El viaje anual de los akares a Kich constituía un acontecimiento de transcendental importancia, y era tema de conversación para los
spahis
durante todo el año siguiente, ya fuera para recordar lo bien que lo habían pasado en el anterior o para anticipar lo bien que esperaban pasarlo en el próximo. Separarse de los caballos era lo más duro de la tarea, y no era raro ver a algún fiero guerrero entregarse sin vergüenza a un baño de lágrimas mientras se despedía de un animal querido.
Al robar los caballos, los hranas robaban la vida, el alma, el corazón de los akares. Como bien sabía Sond cuando lo había sugerido, éste era el único agravio de cuantos los hranas podían cometer que haría al califa romper el mandato de su dios.
El jeque Jaafar, por supuesto, podría haber argumentado que, robándoles las ovejas, los akares amenazaban la supervivencia de los hranas. Las ovejas proporcionaban la lana que éstos utilizaban para sus ropas, la carne que comían, el dinero que compraba tanto lujos como necesidades. Todo esto podría haber argumentado Jaafar, pero habría argumentado en vano. Del mismo modo en que cada dios veía tan sólo su propia faceta de la Gema de Sul, así el jeque Majiid y el jeque Jaafar veían cada uno brillar la luz sobre su propia Verdad. Todo lo demás en torno a ellos era oscuridad.

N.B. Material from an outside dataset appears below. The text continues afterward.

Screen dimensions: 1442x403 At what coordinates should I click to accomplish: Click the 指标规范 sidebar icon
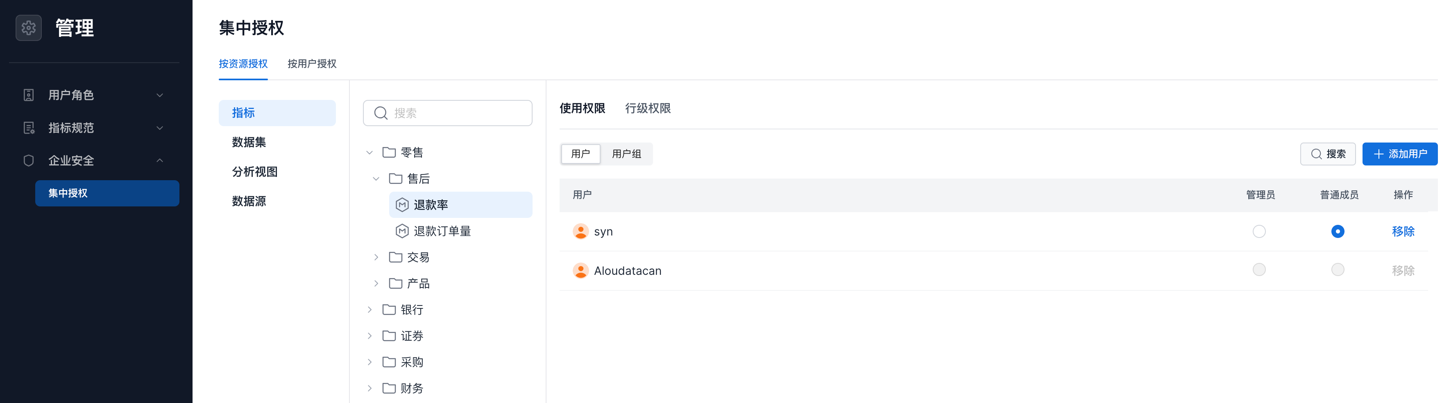pos(29,128)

—¿Cuáles son tus órdenes, Señor? ¿Atacamos a los pastores de inmediato?
Khardan rumiaba el asunto en su cabeza mientras se acariciaba la negra barba.
—No. Ellos se proclamarían inocentes y se quejarían a Akhran de que los hemos atacado sin razón. Nosotros seríamos los que afrontaríamos la ira del dios en lugar de esos sucios baladores. Debemos cogerlos en plena acción y, entonces, podremos proclamar a los cielos que hemos sido
nosotros
los agraviados. Yo podré librarme así de esa maldita mujer y todos podremos abandonar este condenado lugar.